Yesterday's Bloomberg "trial balloon" that the ECB would cut its inflation forecasts while boosting GDP expectations was confirmed moments ago, when during his prepared remarks Draghi increased the governing council's Eurozone GDP expectations as follows:
- 2017: from 1.8% to 1.9%
- 2018: from 1.7% to 1.8%
- 2019: from 1.6% to 1.7%
However, what the market was focusing on was the ECB's inflation expectations, and it was here that the ECB confirmed that the central bank with the world's biggest balance sheet has once again failed to stimulate inflation, slashing its forecast for 2017-2019 inflation across the board, blaming it on commodity prices. The new forecast is as follows:
- 2017: from 1.7% to 1.5%
- 2018: from 1.6% to 1.3%
- 2019: from 1.7% to 1.6%
WIth that cut, the ECB is taking a big gamble because as Bloomberg strategist Tanvir Sidhu writes, while downward revisions to ECB’s 2017 and 2018 forecasts are plausible to roughly around 1.5% given current peak inflation dynamics, "the central bank risks its credibility if cutting longer-term expectations to pre-QE projection levels."

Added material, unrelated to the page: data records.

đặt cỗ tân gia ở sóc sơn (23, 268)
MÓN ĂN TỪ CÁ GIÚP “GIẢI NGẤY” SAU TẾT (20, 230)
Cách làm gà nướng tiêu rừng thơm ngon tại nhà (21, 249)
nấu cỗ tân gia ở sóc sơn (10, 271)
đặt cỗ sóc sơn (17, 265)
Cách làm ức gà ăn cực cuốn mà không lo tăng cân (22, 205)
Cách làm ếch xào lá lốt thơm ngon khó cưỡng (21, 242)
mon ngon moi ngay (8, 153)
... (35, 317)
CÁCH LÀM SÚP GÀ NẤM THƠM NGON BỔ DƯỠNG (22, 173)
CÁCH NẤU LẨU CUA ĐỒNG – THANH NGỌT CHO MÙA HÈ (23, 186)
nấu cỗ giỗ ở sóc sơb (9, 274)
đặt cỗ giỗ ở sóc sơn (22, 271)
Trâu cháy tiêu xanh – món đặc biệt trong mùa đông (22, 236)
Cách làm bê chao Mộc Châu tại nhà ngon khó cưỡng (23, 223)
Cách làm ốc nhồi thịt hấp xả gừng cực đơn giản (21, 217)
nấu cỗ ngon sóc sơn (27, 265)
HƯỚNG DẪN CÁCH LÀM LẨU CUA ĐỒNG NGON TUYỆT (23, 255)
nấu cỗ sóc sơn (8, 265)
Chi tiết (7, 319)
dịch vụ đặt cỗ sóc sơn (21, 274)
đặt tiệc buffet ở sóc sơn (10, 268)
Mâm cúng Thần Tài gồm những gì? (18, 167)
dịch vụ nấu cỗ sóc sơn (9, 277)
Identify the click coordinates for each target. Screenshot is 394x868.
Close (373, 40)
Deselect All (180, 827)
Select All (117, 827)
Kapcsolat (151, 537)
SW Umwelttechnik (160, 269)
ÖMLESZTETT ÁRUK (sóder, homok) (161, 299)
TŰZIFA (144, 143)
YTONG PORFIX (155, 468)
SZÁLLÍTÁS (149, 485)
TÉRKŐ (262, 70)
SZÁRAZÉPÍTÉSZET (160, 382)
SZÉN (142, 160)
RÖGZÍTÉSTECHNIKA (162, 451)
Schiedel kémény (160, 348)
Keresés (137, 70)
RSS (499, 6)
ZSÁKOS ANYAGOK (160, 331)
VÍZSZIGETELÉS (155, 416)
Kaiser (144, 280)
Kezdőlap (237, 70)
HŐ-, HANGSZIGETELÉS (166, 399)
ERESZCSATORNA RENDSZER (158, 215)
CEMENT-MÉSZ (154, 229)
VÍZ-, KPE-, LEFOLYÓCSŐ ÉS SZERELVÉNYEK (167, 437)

He adds that lower-for-longer and Japanification of the bund curve will continue to play out if the 2019 forecast does come out in line with a report yesterday saying that HICP will be around 1.5%, about projection levels before QE. And while Draghi cut 2018 to only 1.3%, the lowest forecast in the series history, he still expects 2019 inflation to remain just above the 1.6% bogey.
As Bloomberg concludes, cutting the longer-term forecast would make Draghi’s communication more challenging given the ECB’s 33% issue limit means it would have to end QE earlier than inflation dynamics warrant.
As a result, the fate of ECB credibility now remains in the handover of HICP inflation from 1.3% in 2018 to 1.6% in 2019. Any further cuts to the outer years in the coming meets, the ECB will find itself in deep trouble, as it is rapidly running out of German bonds to monetize, and has little other recourse on how to stimulate Eurozone inflation.